Pocos momentos como el actual han reclamado un giro en la actitud gubernamental. Todas las señales obligan a un replanteamiento de las estrategias y las alianzas políticas de la revolución ciudadana. ¿En qué sentido será? ¿Habrá tal giro? La situación no es todavía totalmente crítica, pero pronto lo será si seguimos el mismo sendero trillado que tan bien resume el título de aquella vieja serie de televisión de mi infancia: “dos contra el mundo”.

A su costado derecho, el culebrón interminable de denuncias, contra denuncias, implicaciones en sobornos, acusaciones de corrupción y contratos fraudulentos, amenaza con seguir profundizándose. Varios de los más cercanos colaboradores del Presidente, sus “hombres fuertes”, se encuentran enfrascados en una lucha cuerpo a cuerpo sobre los negocios, ciertos o inventados, que las posiciones de altos funcionarios vuelven posibles. Como el propio hermano del Presidente es un protagonista básico del drama del momento, los golpes llueven hasta lo más alto del escenario de la derecha gubernamental. No toda ella está involucrada, pero sí sus representantes más visibles.


A su costado izquierdo, en cambio, el Gobierno mantiene una relación tensa con los movimientos sociales y los gremios más importantes de trabajadores. A cuento de eliminar “privilegios”, las propuestas de ley regresan al Estado una amplia discrecionalidad en el despido de trabajadores del sector público y amenazan derechos básicos. Aunque hubo acuerdos “con las uñas” con maestros e indígenas, el Presidente muestra pocos cambios de actitud.

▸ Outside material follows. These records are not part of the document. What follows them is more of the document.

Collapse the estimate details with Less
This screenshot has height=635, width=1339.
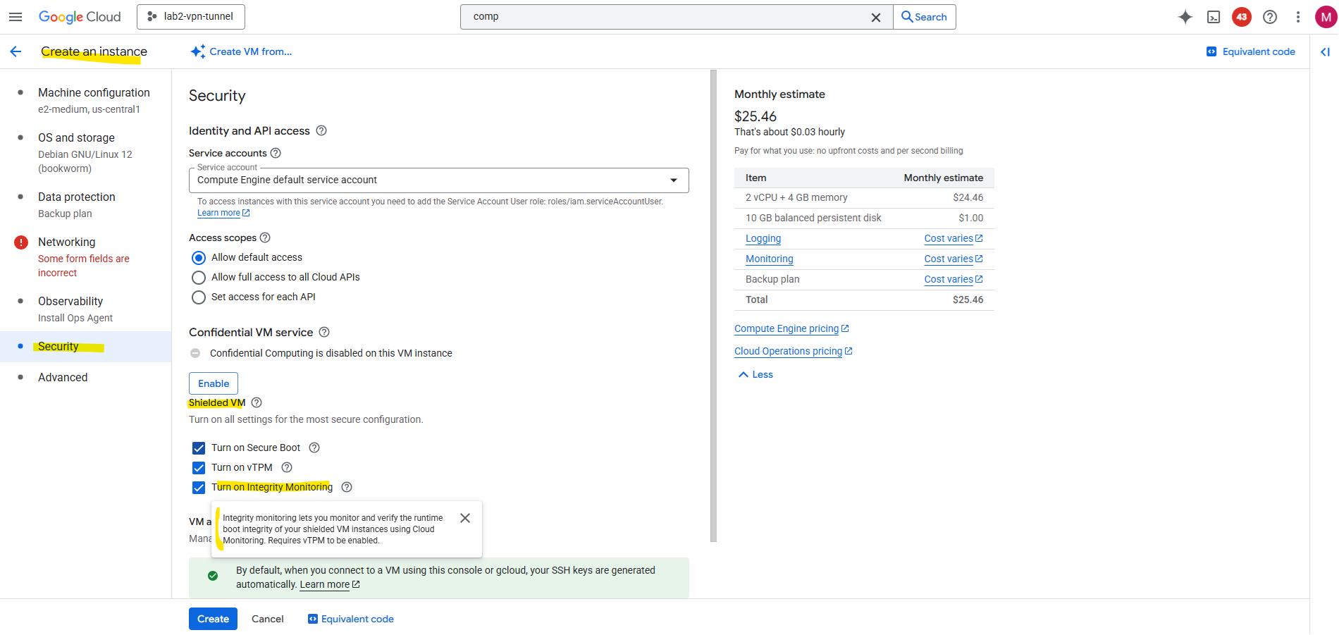point(755,375)
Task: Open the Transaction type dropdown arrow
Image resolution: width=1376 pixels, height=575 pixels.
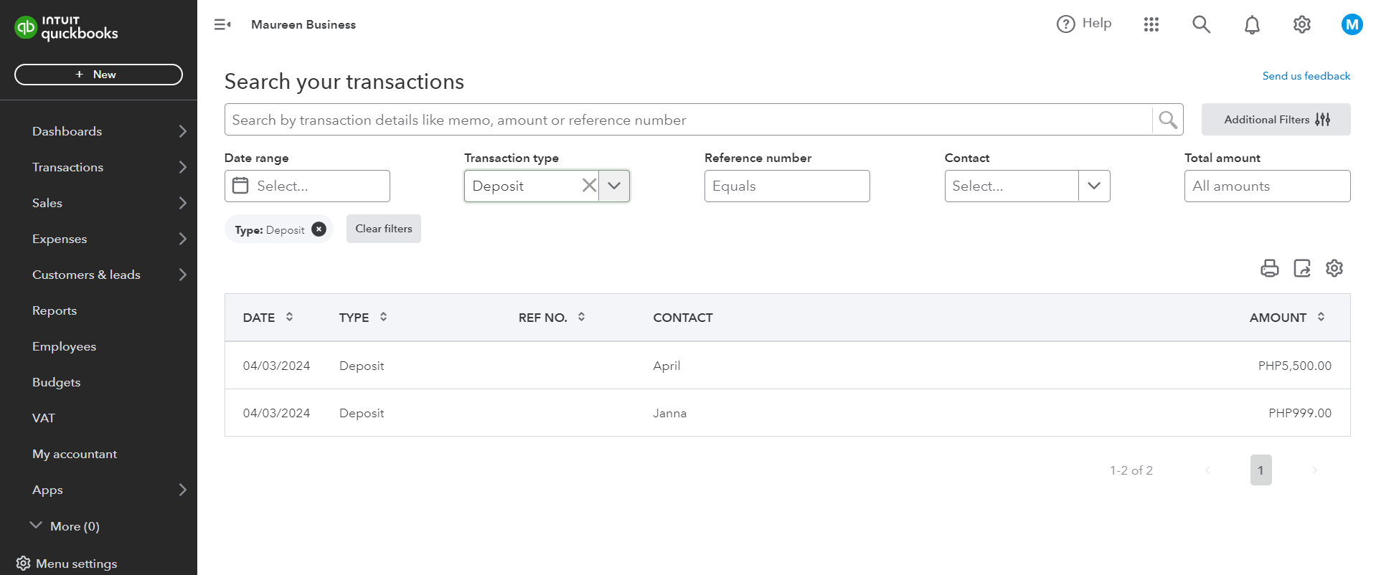Action: tap(615, 186)
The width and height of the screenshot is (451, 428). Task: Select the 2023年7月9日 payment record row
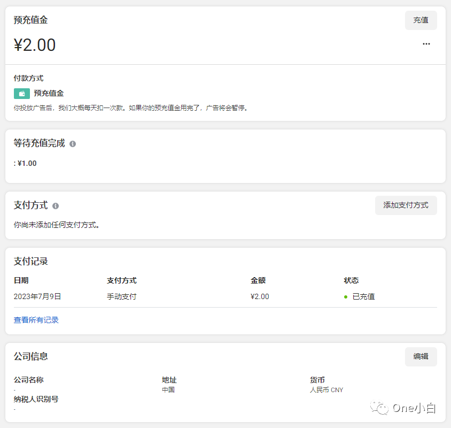click(x=37, y=296)
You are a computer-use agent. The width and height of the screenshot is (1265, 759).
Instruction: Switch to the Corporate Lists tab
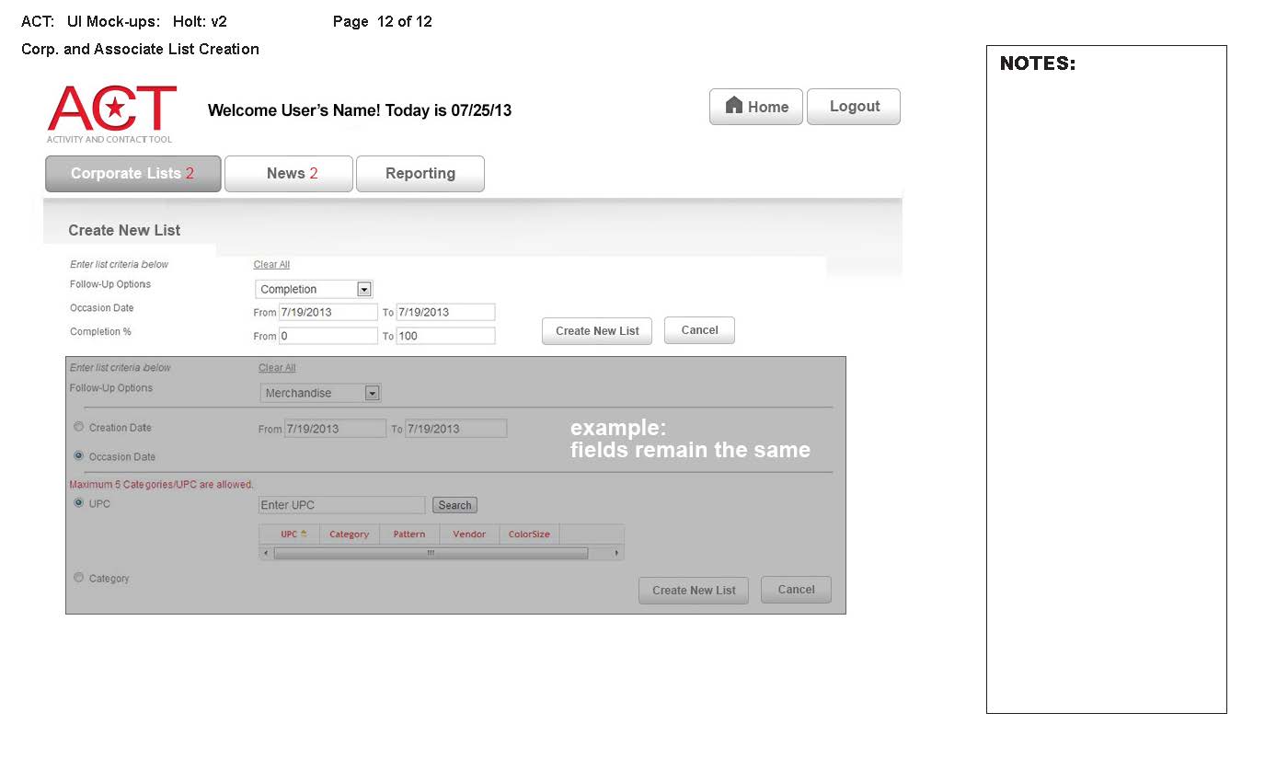(132, 174)
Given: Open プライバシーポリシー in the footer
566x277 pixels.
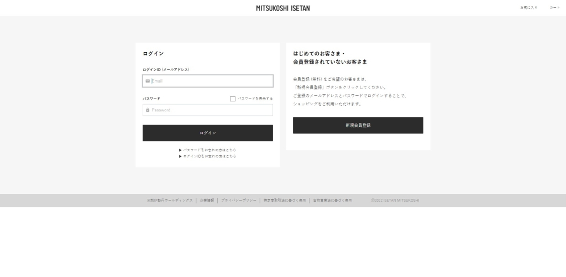Looking at the screenshot, I should point(239,200).
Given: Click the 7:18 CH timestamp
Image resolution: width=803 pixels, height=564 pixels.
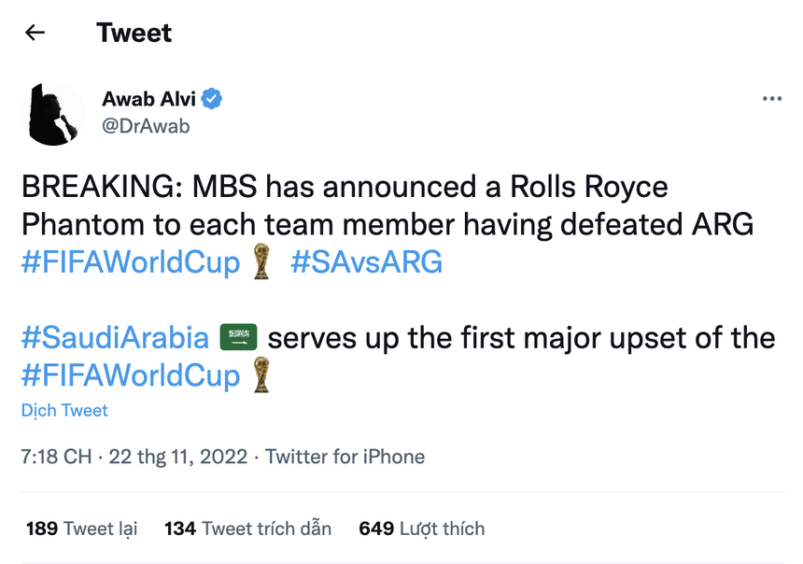Looking at the screenshot, I should (56, 457).
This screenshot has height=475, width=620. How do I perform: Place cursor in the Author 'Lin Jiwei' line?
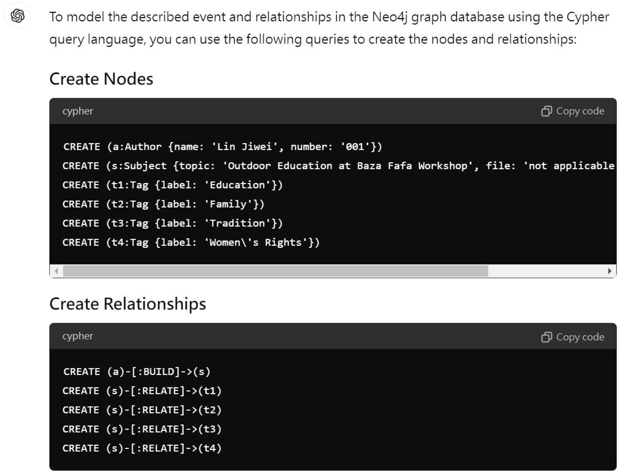pyautogui.click(x=222, y=147)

Con las universidades la situación es lamentable. Impedir las manifestaciones pacíficas de estudiantes, profesores y trabajadores universitarios por medios innobles no es propio de un Gobierno de izquierda. Solo con el objetivo de impedir la marcha del miércoles pasado el Presidente se reunió con los rectores, desmintiendo con sus actos lo que constantemente dice con palabras: que no acepta las presiones en las calles. Solo por esa presión se sienta en la mesa a negociar (no a “socializar” decisiones tomadas, sino a negociar propuestas). La política, como muy bien sabe el Presidente, no es un asunto de argumentos racionales. Es un asunto de fuerza social. Impedir las marchas y las luchas en las calles busca impedir una de las formas de expresión de la fuerza social necesaria para una verdadera negociación política. Por instinto lo sabe cualquiera: las conquistas sociales no son alegres regalos de gobiernos bondadosos, sino el resultado de conflictos en medio de los cuales se construye la fuerza social para sostenerlas.

Sigue el péndulo acostumbrado. Por un lado medidas económicas que buscan eludir las viejas recetas neoliberales para combatir el desempleo, junto a anuncios saludables de una política agraria alternativa (¡al fin!); por otro, la reiteración de la obsesión minera que solo parece haberse rasguñado ligeramente al ver el desastre de Huanuni en Bolivia. Esa no es una vía de desarrollo. Será solo la eterna repetición del mismo fracaso. Pero se acaba el tiempo. La coyuntura se vuelve insostenible y hay que elegir.